Secretary Zinke has tasked the IWCC, wholly stocked by the USFWS with trophy hunters and firearms lobbyists, with “increasing public awareness domestically regarding the conservation, wildlife law enforcement, and economic benefits that result from U.S. citizens traveling to foreign nations to engage in hunting.” The group could not be more biased and it’s precisely the sort of chummy influence peddling network that trophy hunters prefer, excluding as it does the critical and well-informed perspectives of conservation biologists, economists, and other experts who see trophy hunting and the pay-to-slay schemes of Safari Club International and associated organizations as a genuine menace to threatened and endangered wildlife.

This kind of political mischief was precisely what Congress had in mind when it enacted the Federal Advisory Committee Act (FACA) in 1972 to curb the executive branch’s reliance on secretive advisory committees. Prior to FACA, special interests used these committees—and their associated veneer of governmental legitimacy—to shape and control federal policy beyond and outside the light of public scrutiny, participation, and debate.

But FACA requires that an advisory committee only be established when it is “essential to the conduct of agency business” and “in the public interest,” and in such circumstances the law requires that advisory committees be “fairly balanced” and not be “inappropriately influenced” by special interests.
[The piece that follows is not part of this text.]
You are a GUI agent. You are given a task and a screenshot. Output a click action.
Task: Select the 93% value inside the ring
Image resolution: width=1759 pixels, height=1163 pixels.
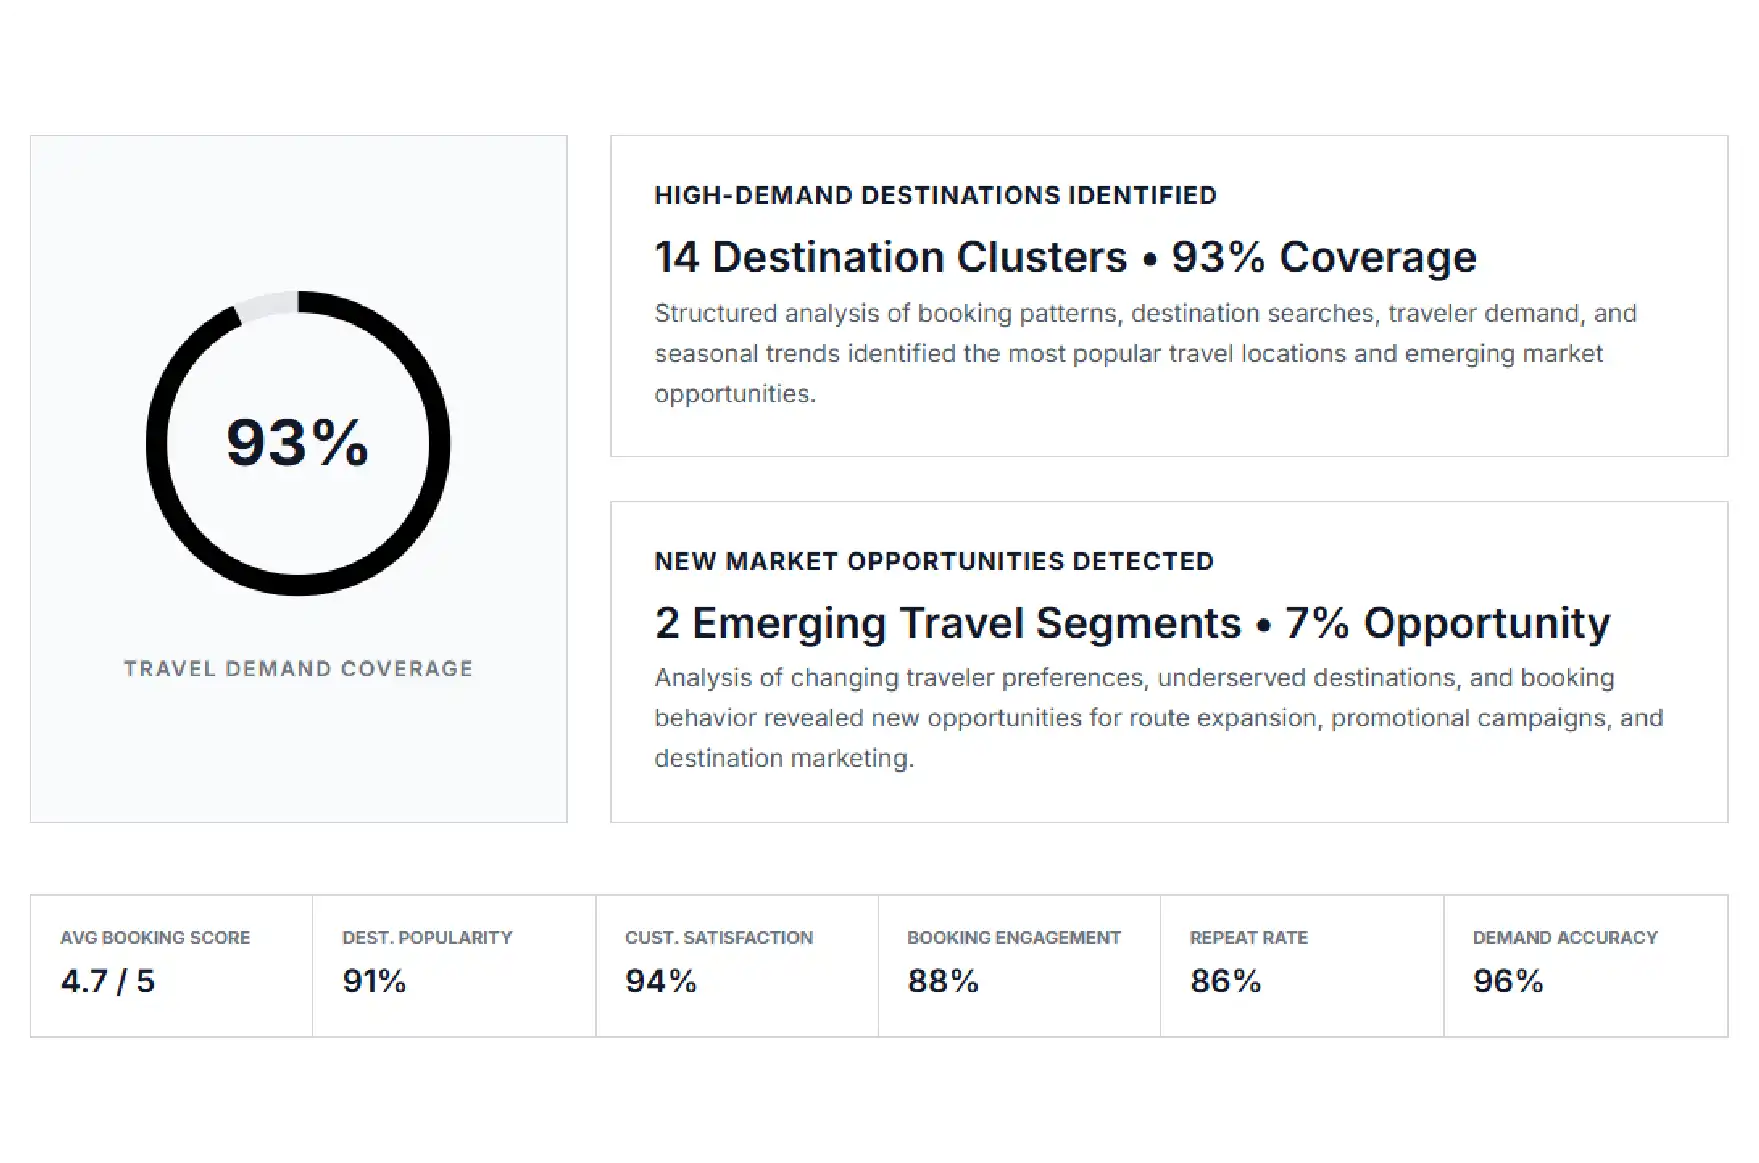[x=297, y=442]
Here, the IWCC fails on every count.
Most conspicuously, Secretary Zinke established the IWCC without including biologists or other experts in global conservation policy whose views diverge from that of the trophy hunting fraternity. The sum is this: at a time when the U.S. Fish and Wildlife Service faces significant budget cuts in Congress, the agency has allocated a $250,000 annual budget for gathering wealthy trophy hunters in a room to discuss deregulation of their hobby, one that’s disdained by the majority of American taxpayers and rightfully challenged by experts on the claim of its value to communities and conservation.

Today’s lawsuit seeks to ensure that federal wildlife policy is based on sound conservation science. This was the basis of the lawsuit we filed earlier this year over the government’s decision to authorize imports of elephant and lion trophies from Zimbabwe, and it is a principle of deep faith with all of us at The HSUS and HSI. In many of the decisions it has taken concerning wildlife (and other animals) over the last year, our federal government has repeatedly violated this principle. These are critical and important battles, and you can count on us to bring our best energy and thought to the fight to save threatened and endangered animals in the face of such dangers to their well-being and survival.